Aber die Anregung, sich zu erlauben, sich zu ärgern und sogar den Ärger sich ausbreiten zu lassen – ihn dabei mit seinen Auswirkungen anzuschauen, ihm eine Gestalt und/oder eine Stimme zu geben –, kann leicht als Spott aufgefasst werden. Dadurch würde der Ärger eher noch verstärkt werden. Die Anregungen des anderen Umgangs würden nicht ernst genommen (ausführliche Erläuterung mit Beispielen s. Kapitel 2).

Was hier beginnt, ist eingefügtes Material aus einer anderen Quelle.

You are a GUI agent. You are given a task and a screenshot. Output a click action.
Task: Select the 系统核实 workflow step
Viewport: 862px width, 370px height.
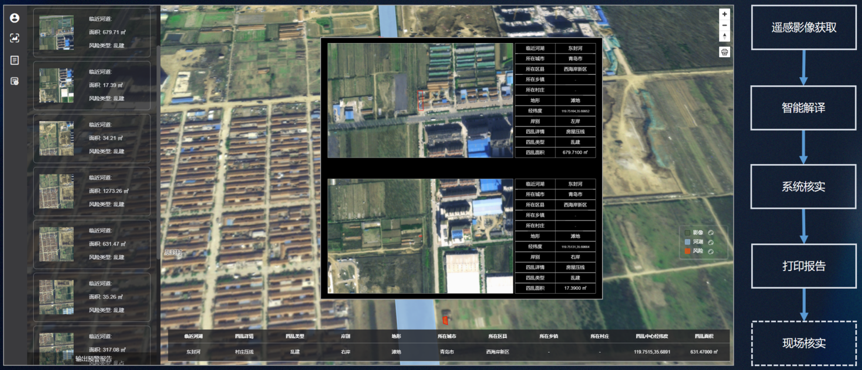click(804, 187)
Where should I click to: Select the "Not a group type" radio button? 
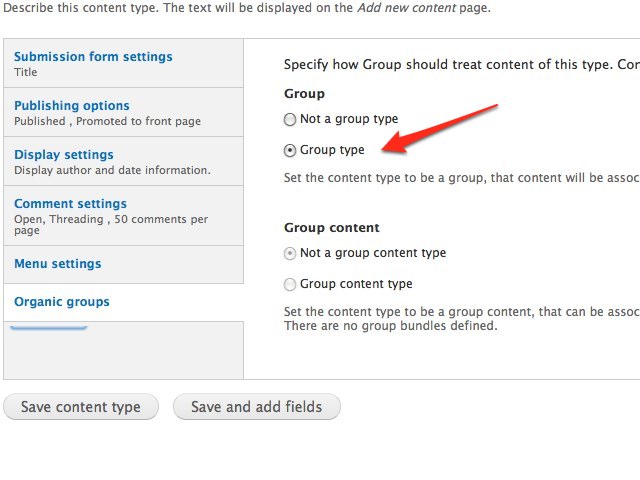coord(290,120)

Es ist aber kein Spott, sondern ein Angebot, sich dem Problem von einer anderen Seite zu nähern. Da Ärger bekanntermaßen den Blick verschleiert und das Denken wesentlich einengt, sollte als Erstes diese die Kreativität einschränkende Wirkung aufgelöst werden. Das gelingt recht einfach mit der Akzeptanz des eigenen Ärgers. Kann er als einem Sinn dienend angesehen werden, fällt es leichter, sich ihm zuzuwenden und ihn nach eben diesem Sinn zu fragen. Die akzeptierende Zuwendung zum Ärger bedeutet auch die Suche nach seiner Verbindung mit dem Auslöser – da beide eng miteinander verknüpft sind.

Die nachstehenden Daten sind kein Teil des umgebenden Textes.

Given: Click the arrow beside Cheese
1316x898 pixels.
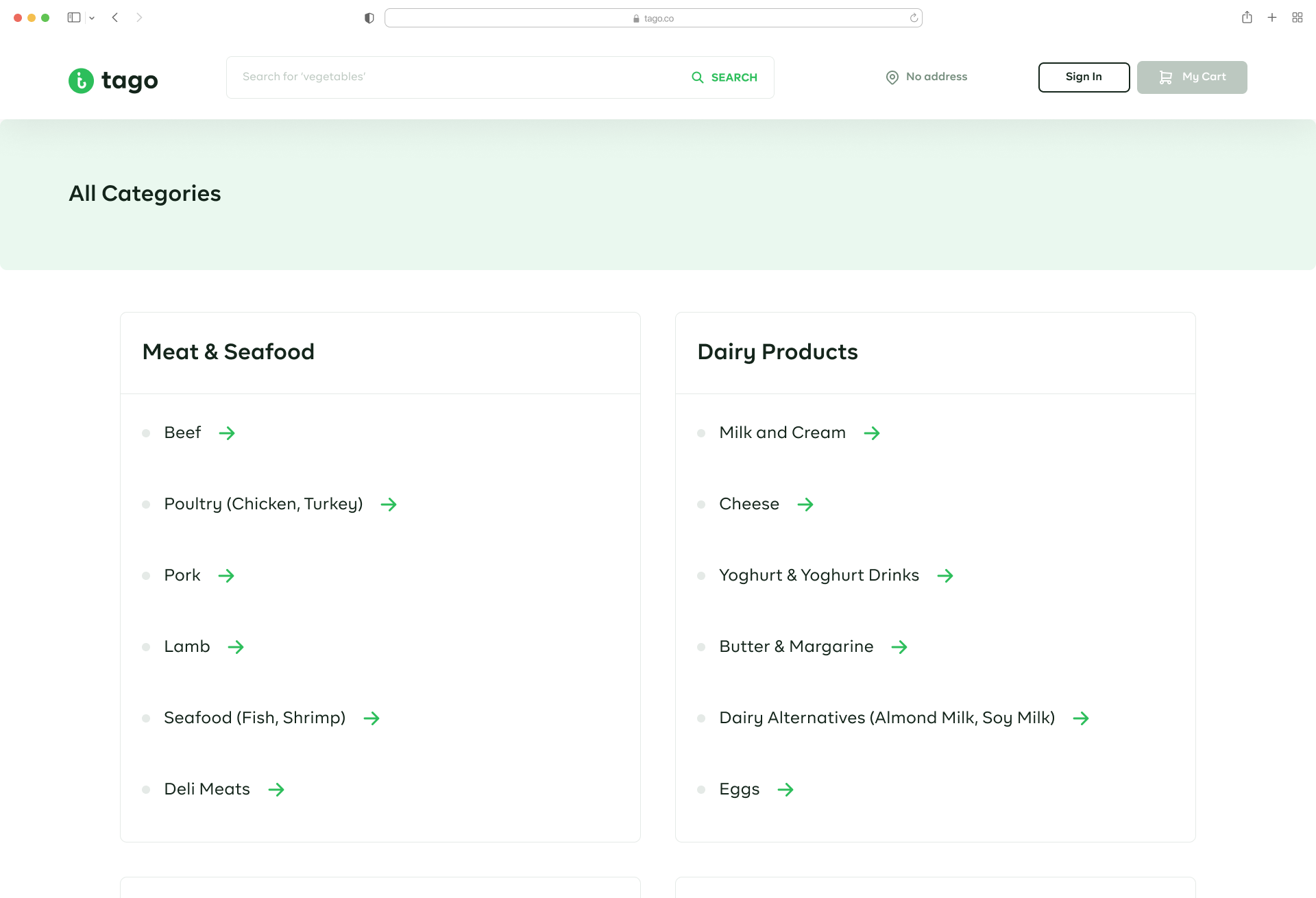Looking at the screenshot, I should coord(805,505).
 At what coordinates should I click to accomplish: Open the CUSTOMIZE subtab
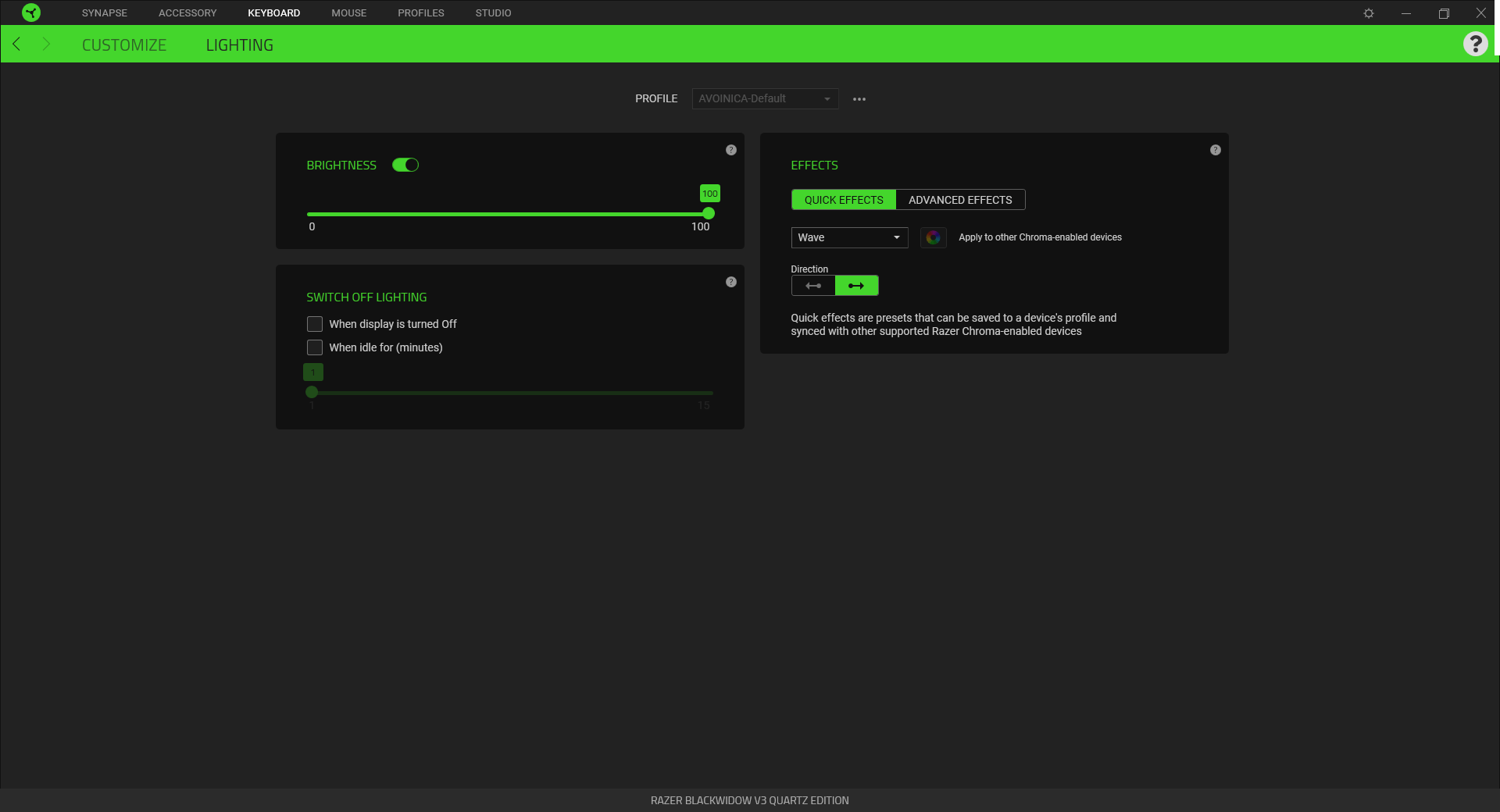(124, 45)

Wird man bei dieser Suche fündig, lassen sich Lösungsansätze für das zugrundeliegende Problem entwickeln, das den Ärger auslöst. Die notwendigen Aktivitäten, um den bekannten Lösungsweg auch zu beschreiten, werden durch die Erlaubnis, sich zu ärgern, nicht mehr verhindert oder gehemmt.
Vor der Veränderung steht die Verneinung des unbedingten Zusammenhangs zwischen Problem und Ärger. Sie gehören nicht in der gleichen Weise zusammen wie Donner und Blitz oder nasser Boden und ein Regenschauer.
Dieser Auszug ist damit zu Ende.